As mentioned, the two major unknowns in the price outlook for the first half of 1998 are the economic problems of Asia and the production effects of El Nino. If the production and trade estimates given in the tables are approximately on target, then international cheese prices will likely stay fairly flat, butter prices may move even higher due both to U.S. and EU domestic situations, while NDM prices fail to find the strength of butter and cheese.
Nonfat Dry Milk
The rising value of the dollar and sluggish world demand combined to depress NDM prices by some $250 to $300/ton since early 1997. End-of-December prices were $1,600-$1,700/ton (basis FOB EU ports). The outlook for early 1998 depends to a large extent on the impact of the economic problems that have affected most of the Pacific Rim Asian economies. If the general economic problems result in a severe downturn in demand for NDM, then supplies from Australia and New Zealand will need to find new markets during the months when shipments are normally high. Such a situation would probably have a strong negative influence on international prices.
The outlook for world butterfat points to a stable or rising market during the first half of 1998. As earlier indicated, in both the United States and the EU the domestic butter situation remains relatively tight and it is unlikely either will have significantly more to export before spring weather boosts milk supplies. Imports by Russia continue at a strong pace, and, if they have not over-bought, should continue until spring weather helps its milk production. If NDM prices weaken further, Australia and New Zealand will have additional incentive to put more milk into other products rather than producing butter and NDM. Quoted EU butter prices are currently in the $1,900-$2,000/ton (FOB basis) range. Prices for butteroil are being quoted at approximately $100 per ton above butter.

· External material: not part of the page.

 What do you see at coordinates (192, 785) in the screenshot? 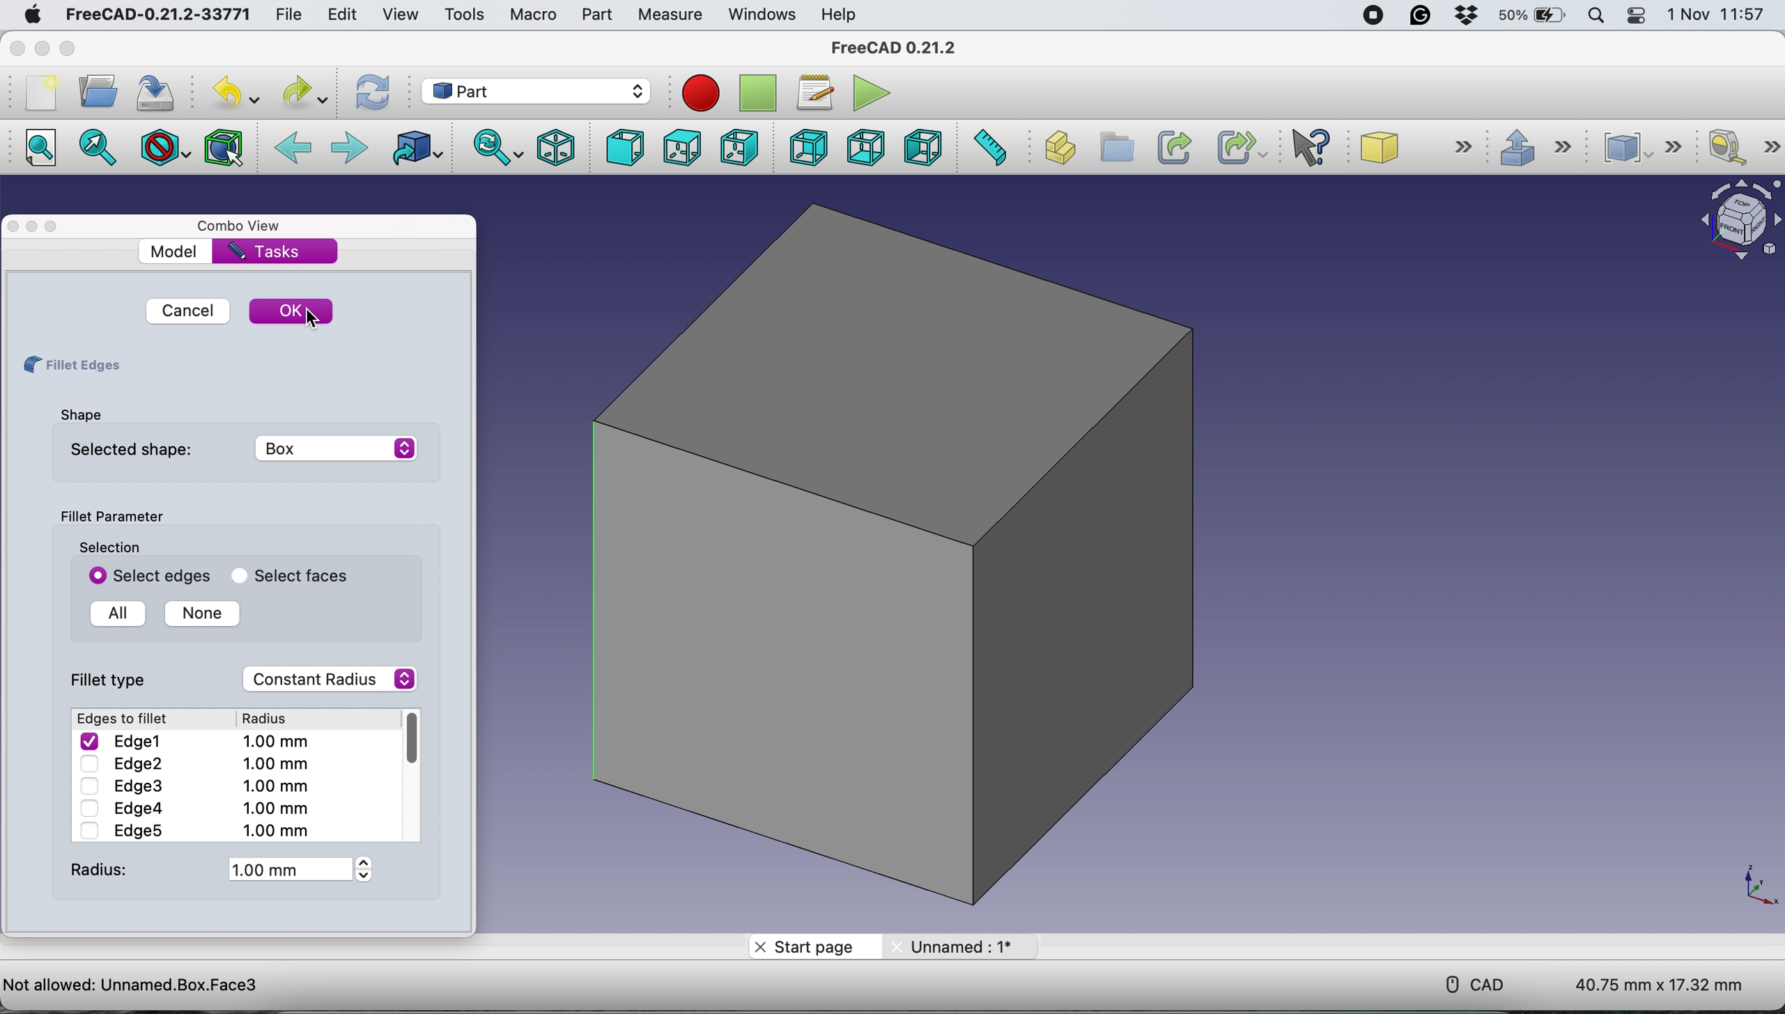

International prices for Cheddar cheese have been fairly stable largely as a result of steady import demand and a decline in subsidized supplies from the EU. Under Uruguay Round export subsidy disciplines, the EU is only permitted to subsidize the export of 384,400 tons of cheese in 1997/98 (Jul/Jun) - down 21,000 tons from 1996/97. Current international prices are in the $2,300/ton to $2,500/ton (FOB basis) range. Cheese from Oceania usually makes up the lower end of the price spectrum while EU export prices make up the top end. Australia and New Zealand have maintained relatively low prices, despite the reduction in EU competition in order to move cheese rather than producing butter and NDM. For the first half of 1998, it seems likely that irrespective of EU price levels, Oceania will continue to maintain cheese prices at competitive levels in an effort to maintain growth in exports.
Whole Milk Powder:
Like NDM, the Pacific Rim Asian market Pacific Rim represents a significant part of the total market and is the major market for Australia and New Zealand. Thus, a sharp reduction in WMP imports in the middle of the Oceania shipping season could have major downward implications for international prices. If the fall in demand is in a more normal range, then WMP prices should probably remain relatively stable during the next 6 months. That is, the tendency for WMP to move lower if NDM falls should be offset by a tendency to move higher if butter prices stay strong as expected. Currently WMP prices are in the $1,800 to $2,200 (basis FOB EU ports) range.